### Problem
Some lines below hold "will". Pick them out and copy them.

── Task input ──

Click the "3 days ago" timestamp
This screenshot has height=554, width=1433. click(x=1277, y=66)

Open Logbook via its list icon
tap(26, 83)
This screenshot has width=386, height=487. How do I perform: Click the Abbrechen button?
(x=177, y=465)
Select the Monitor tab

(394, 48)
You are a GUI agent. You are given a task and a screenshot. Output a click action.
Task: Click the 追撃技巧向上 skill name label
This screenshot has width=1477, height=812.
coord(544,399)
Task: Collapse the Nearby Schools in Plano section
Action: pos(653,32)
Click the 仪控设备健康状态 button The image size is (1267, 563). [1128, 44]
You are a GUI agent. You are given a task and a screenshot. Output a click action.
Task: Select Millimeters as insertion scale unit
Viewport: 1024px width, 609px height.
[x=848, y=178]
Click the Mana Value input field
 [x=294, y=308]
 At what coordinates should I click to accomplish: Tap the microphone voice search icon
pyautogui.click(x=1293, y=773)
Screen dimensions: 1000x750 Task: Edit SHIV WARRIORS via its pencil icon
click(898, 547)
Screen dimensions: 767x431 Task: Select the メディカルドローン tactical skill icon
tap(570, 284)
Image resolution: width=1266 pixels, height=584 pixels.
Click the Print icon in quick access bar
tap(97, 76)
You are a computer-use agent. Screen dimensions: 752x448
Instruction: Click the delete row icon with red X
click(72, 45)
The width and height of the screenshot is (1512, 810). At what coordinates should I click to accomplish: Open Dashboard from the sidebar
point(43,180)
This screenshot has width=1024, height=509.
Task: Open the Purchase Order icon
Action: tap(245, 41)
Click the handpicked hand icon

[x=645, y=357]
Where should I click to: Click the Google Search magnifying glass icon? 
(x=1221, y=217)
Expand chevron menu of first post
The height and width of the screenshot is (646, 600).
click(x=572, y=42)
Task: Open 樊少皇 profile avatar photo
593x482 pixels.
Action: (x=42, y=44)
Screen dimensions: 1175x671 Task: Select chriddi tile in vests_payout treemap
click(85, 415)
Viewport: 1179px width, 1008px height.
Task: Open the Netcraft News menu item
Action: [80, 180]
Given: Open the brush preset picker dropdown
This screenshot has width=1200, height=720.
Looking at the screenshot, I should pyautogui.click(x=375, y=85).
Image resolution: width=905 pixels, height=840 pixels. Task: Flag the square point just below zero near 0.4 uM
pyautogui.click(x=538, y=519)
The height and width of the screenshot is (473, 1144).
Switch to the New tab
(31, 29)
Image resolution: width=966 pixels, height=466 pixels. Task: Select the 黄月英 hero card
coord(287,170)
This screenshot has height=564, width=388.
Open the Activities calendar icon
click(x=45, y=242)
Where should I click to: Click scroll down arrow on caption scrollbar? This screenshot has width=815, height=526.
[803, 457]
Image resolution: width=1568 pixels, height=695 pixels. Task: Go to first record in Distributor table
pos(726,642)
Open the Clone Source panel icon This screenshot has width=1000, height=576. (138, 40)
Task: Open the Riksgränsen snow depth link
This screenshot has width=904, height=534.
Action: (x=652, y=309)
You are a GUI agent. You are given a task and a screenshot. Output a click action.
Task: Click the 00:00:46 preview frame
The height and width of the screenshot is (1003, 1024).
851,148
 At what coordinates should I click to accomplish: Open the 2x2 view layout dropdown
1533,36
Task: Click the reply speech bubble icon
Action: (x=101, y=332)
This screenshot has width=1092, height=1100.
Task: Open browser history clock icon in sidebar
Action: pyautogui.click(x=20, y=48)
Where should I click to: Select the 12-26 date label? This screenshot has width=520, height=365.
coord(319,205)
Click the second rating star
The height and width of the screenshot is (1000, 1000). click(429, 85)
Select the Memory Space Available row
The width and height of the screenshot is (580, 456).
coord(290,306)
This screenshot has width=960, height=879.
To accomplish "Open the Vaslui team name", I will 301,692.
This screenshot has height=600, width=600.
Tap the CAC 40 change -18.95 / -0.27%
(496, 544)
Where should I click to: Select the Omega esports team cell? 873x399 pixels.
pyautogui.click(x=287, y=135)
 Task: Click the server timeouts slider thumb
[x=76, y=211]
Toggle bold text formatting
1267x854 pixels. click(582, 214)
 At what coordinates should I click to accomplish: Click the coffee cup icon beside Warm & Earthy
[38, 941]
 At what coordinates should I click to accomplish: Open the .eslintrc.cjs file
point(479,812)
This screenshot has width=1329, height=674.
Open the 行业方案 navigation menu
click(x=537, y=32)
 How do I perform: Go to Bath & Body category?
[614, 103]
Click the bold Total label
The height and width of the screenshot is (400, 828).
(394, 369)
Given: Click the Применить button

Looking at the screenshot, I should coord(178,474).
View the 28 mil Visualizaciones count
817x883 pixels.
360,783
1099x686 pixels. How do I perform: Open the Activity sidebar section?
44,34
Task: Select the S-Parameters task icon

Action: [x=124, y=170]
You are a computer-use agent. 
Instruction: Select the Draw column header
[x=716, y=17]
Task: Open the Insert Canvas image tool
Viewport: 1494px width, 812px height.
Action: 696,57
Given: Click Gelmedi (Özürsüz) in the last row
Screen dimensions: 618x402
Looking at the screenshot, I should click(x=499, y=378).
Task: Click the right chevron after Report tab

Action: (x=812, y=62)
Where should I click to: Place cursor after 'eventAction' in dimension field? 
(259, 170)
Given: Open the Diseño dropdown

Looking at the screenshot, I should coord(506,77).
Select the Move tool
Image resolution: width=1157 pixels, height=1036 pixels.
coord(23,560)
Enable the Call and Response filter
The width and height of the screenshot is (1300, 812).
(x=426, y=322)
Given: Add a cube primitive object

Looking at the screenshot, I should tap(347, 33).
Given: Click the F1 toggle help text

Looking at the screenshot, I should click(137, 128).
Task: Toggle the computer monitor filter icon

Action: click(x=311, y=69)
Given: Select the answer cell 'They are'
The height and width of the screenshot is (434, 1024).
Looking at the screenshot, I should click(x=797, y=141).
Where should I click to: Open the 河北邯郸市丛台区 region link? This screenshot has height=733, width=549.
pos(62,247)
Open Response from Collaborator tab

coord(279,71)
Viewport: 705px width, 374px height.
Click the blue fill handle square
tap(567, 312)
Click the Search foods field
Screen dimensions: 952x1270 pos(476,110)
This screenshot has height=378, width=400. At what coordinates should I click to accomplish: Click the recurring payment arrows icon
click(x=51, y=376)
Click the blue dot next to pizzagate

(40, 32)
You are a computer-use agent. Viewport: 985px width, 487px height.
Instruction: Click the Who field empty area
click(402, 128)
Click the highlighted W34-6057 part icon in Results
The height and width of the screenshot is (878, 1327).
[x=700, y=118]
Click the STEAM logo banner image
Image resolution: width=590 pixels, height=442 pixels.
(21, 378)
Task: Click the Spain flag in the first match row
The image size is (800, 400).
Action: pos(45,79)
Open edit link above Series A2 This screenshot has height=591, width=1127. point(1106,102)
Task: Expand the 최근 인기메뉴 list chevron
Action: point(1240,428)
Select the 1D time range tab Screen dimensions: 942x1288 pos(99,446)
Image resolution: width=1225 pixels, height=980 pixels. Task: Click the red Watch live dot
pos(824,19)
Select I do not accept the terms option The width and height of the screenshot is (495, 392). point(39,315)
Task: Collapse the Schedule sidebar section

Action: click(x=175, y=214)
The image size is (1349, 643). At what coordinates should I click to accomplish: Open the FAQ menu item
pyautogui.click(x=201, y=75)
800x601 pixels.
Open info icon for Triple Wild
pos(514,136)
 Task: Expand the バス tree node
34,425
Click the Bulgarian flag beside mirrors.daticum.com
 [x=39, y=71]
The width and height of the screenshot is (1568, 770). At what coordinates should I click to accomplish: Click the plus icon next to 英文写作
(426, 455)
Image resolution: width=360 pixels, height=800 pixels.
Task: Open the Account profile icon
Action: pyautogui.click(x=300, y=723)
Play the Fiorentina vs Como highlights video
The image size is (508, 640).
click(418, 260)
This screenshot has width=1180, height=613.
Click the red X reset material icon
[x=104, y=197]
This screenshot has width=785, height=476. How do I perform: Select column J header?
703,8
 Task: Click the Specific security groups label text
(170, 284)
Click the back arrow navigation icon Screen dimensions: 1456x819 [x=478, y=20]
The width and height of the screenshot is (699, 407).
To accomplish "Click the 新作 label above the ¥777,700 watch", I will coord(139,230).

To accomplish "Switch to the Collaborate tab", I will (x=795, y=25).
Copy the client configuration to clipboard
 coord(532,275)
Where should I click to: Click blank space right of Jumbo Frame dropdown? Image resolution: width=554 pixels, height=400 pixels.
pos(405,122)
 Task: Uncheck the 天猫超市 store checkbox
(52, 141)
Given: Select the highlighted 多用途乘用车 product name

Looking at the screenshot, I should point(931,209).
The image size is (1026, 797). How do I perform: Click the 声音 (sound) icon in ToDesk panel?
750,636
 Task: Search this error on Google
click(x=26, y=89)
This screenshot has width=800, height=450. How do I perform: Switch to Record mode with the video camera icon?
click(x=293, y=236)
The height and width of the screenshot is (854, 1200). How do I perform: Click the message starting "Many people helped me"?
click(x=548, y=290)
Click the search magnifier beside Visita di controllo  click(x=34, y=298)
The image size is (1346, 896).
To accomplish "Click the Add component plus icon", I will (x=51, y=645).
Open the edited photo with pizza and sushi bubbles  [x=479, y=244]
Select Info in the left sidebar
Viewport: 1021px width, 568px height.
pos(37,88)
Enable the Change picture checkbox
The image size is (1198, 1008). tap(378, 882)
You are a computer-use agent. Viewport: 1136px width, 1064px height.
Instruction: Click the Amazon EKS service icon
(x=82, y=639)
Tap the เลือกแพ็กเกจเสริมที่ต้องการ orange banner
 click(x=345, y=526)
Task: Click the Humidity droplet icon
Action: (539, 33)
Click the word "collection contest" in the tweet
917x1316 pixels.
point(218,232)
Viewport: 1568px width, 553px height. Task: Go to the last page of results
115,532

───

### Answer for the task
To accomplish "Open the Vaslui team name", I will 301,692.
To accomplish "Click the 新作 label above the ¥777,700 watch", I will coord(139,230).
To accomplish "Switch to the Collaborate tab", I will (x=795, y=25).
To accomplish "Click the Add component plus icon", I will (x=51, y=645).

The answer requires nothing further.